### Work to complete:
Copy out everything in the records from the line containing "You are a GUI" down to the line containing "pos(172,140)", switching "Inspector" to "Console" and leaving all else unchanged.

— start of Provided data —

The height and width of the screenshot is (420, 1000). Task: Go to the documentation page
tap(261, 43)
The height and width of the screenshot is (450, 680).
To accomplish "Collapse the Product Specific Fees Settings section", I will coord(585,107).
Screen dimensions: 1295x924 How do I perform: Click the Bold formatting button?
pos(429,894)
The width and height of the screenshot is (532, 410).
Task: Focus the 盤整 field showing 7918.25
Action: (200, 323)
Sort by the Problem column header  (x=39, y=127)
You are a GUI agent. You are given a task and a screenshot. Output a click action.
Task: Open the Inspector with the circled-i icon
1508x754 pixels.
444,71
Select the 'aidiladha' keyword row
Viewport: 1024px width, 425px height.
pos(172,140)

— end of Provided data —
— start of Provided data —

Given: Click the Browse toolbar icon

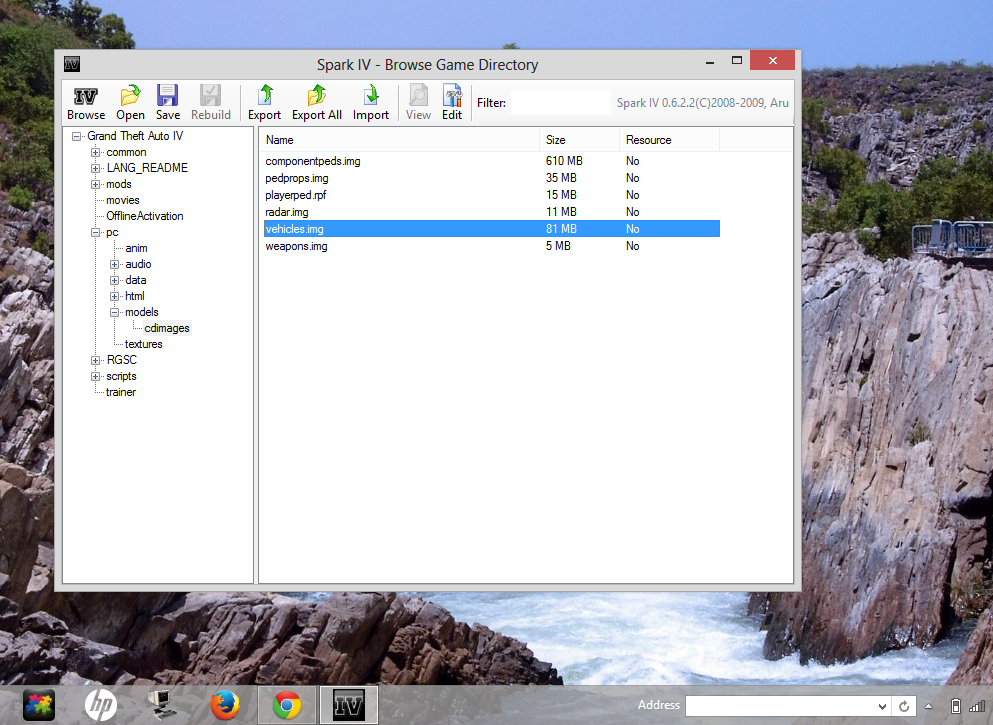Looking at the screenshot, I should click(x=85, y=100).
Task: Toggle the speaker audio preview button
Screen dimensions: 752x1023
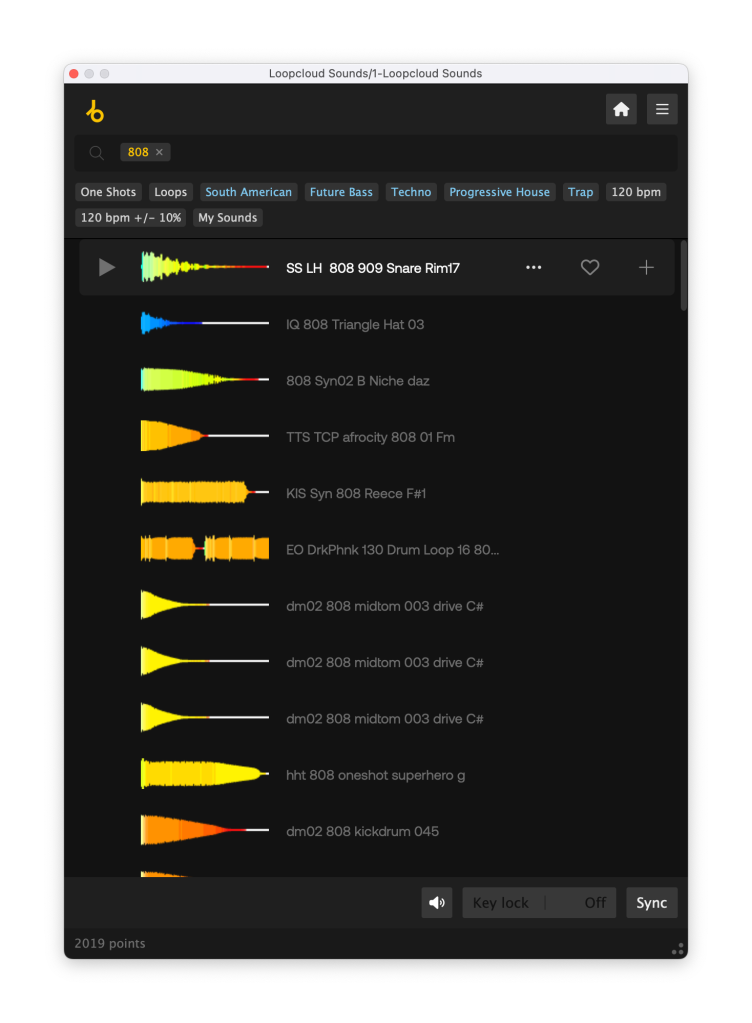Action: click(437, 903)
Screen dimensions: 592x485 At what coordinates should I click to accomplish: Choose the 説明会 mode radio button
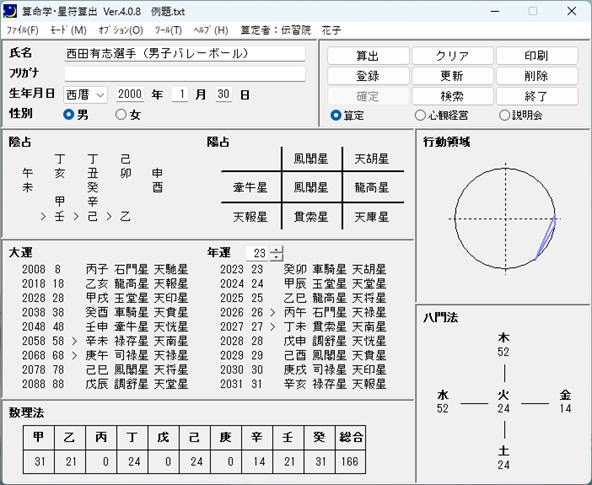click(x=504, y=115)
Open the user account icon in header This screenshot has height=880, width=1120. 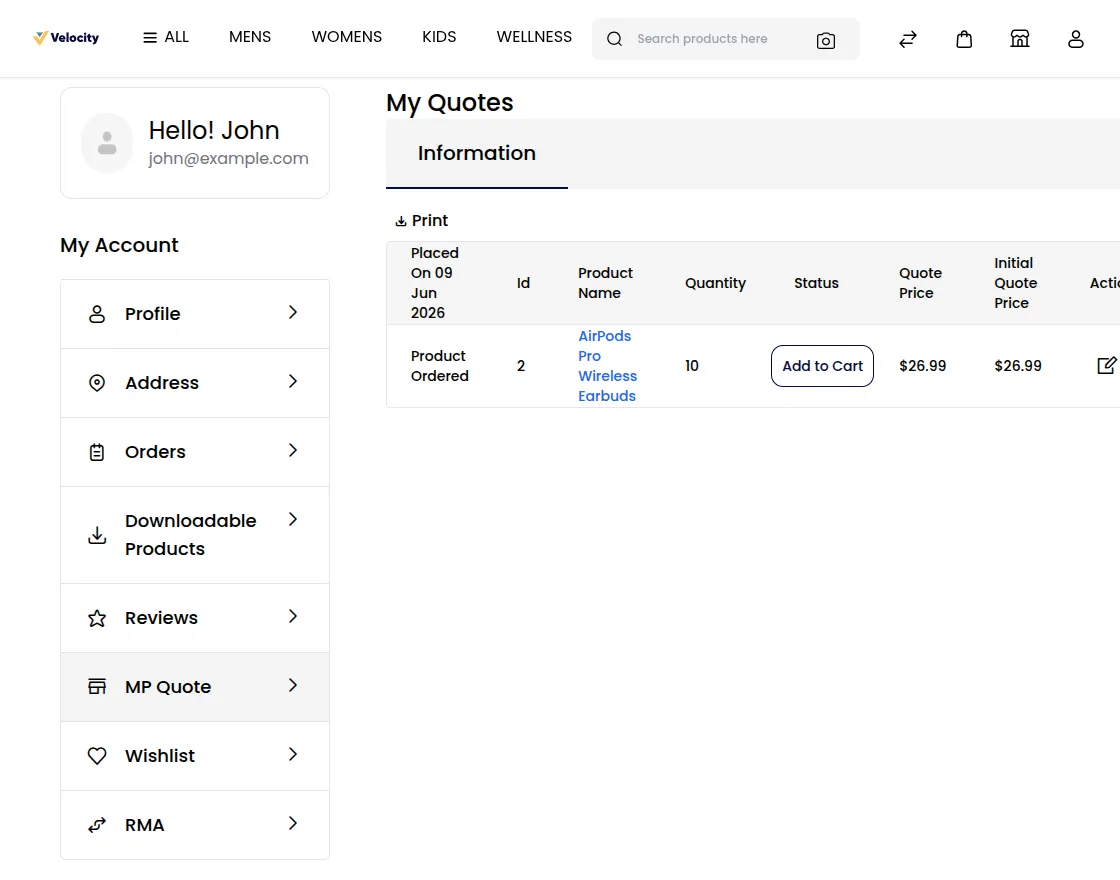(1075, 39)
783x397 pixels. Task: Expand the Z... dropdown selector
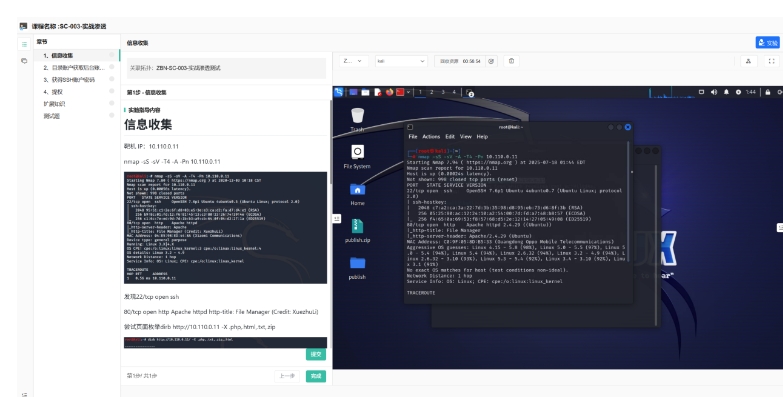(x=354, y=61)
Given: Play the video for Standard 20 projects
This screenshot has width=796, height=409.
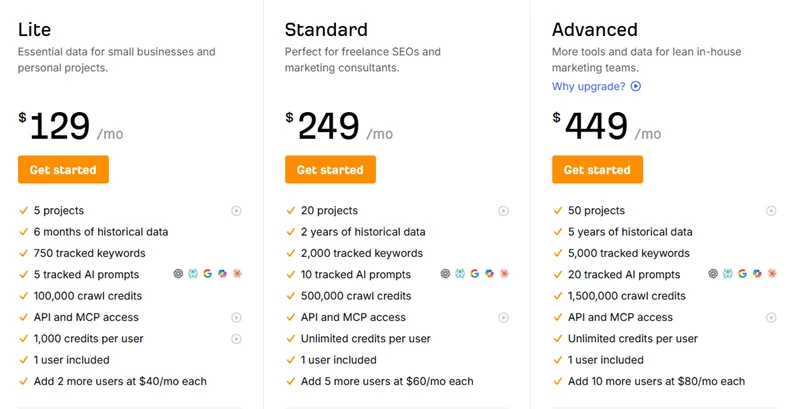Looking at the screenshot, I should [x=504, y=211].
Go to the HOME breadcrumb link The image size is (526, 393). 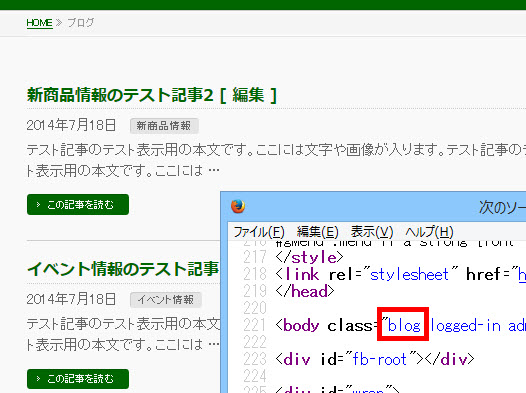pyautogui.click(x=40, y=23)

— end of Provided data —

### Result:
You are a GUI agent. You are given a task and a screenshot. Output a click action.
Task: Open the Console with the circled-i icon
1508x754 pixels.
444,71
Select the 'aidiladha' keyword row
Viewport: 1024px width, 425px height.
pos(172,140)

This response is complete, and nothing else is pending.